Give back exactly the lines of the material below, starting with the line with "Click the trend sparkline for alpine flag" and going on through the line with "This screenshot has height=650, width=2048.".

* **THE DATA**:
§ §
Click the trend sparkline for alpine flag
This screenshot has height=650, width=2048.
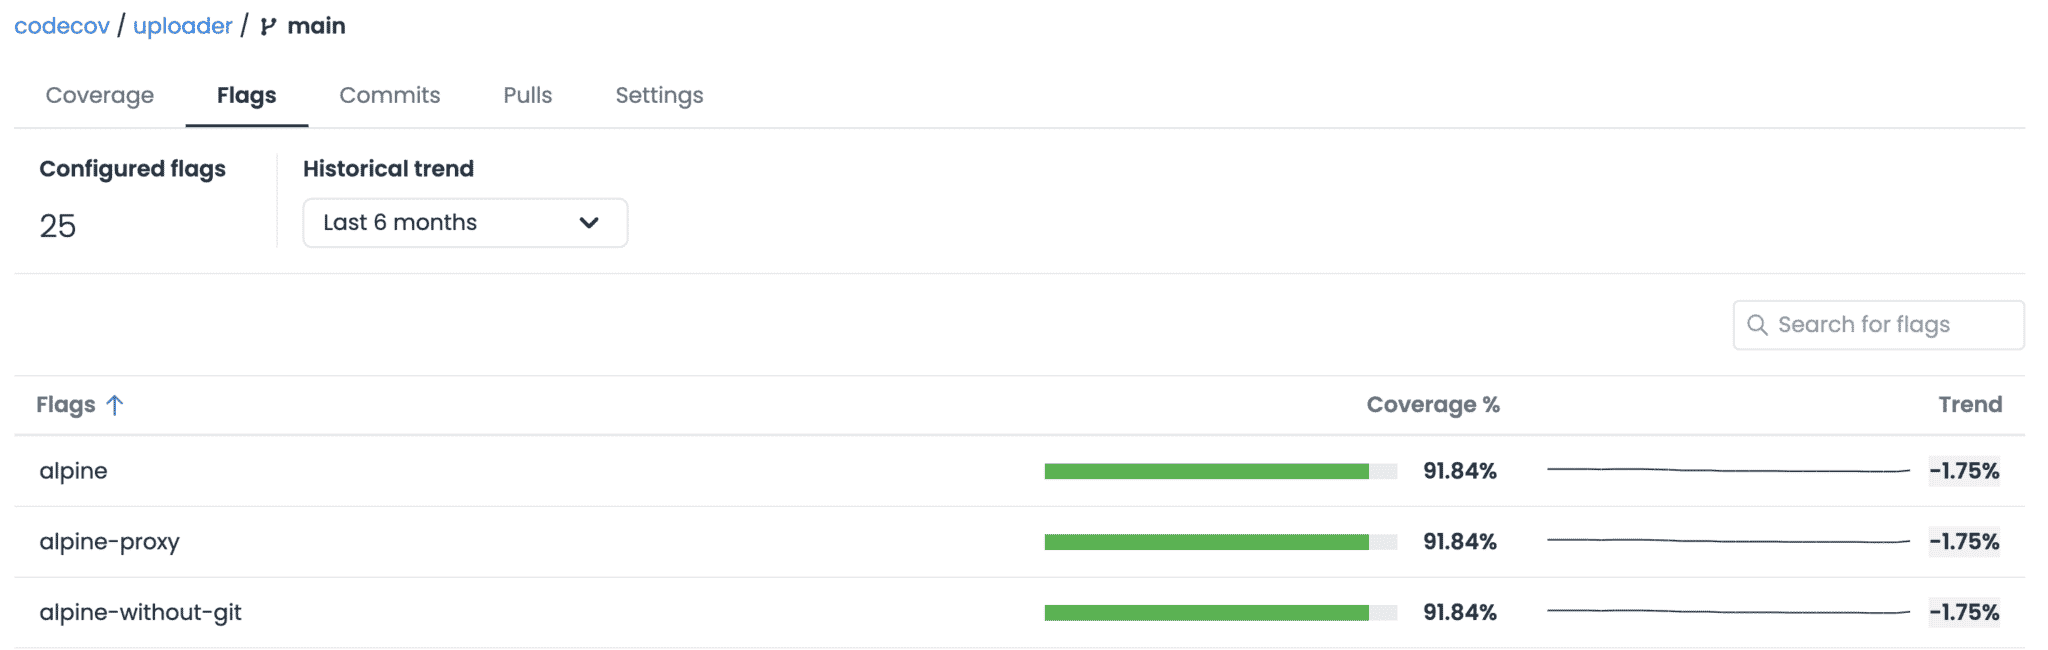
§ §
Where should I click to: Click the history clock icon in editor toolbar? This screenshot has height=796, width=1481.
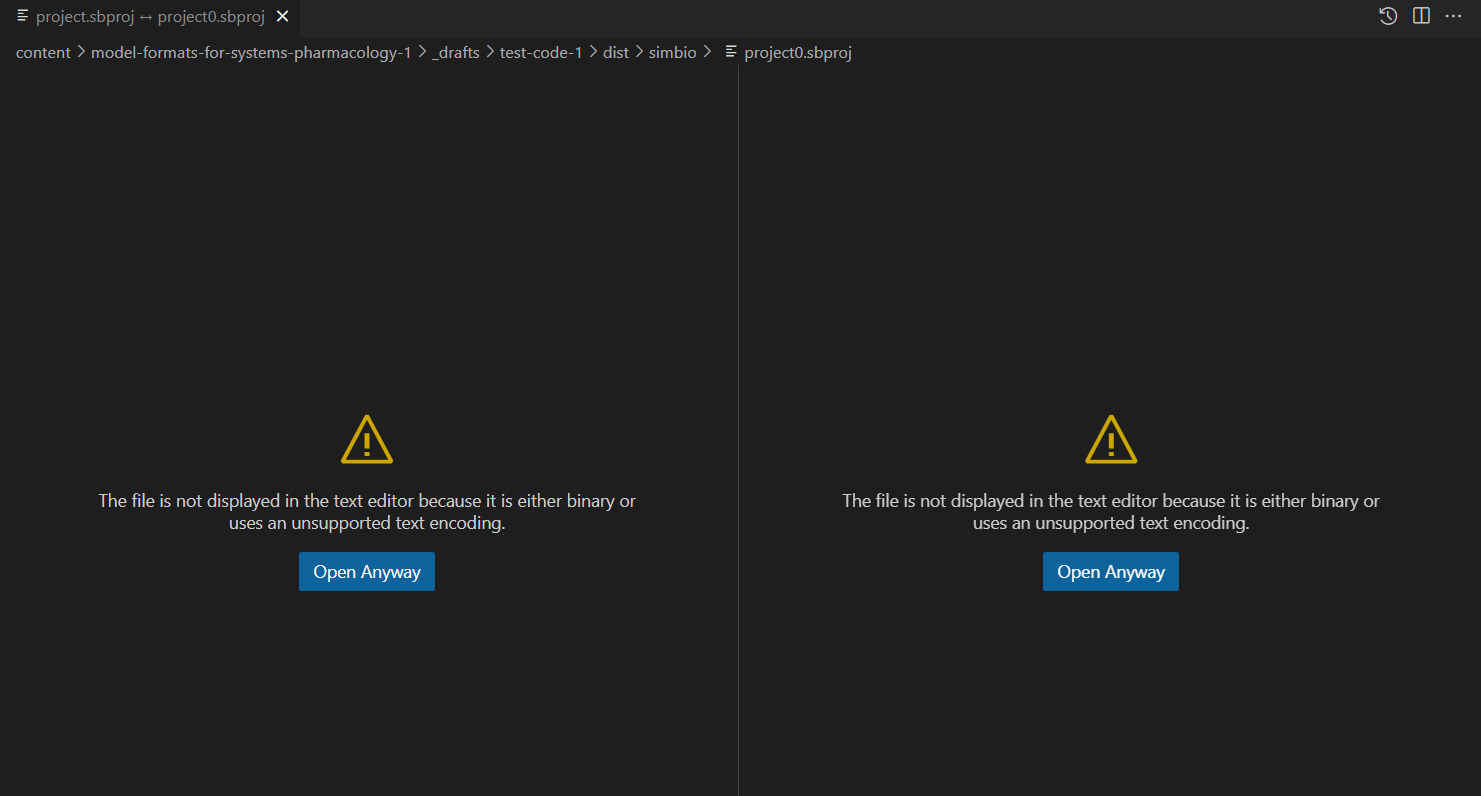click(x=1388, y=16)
§ §
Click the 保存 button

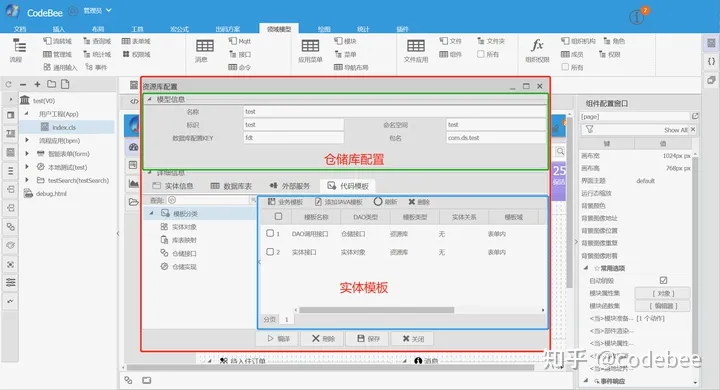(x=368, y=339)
§ §
* **ANSWER SPACE**:
Click the trend sparkline for alpine flag
This screenshot has height=650, width=2048.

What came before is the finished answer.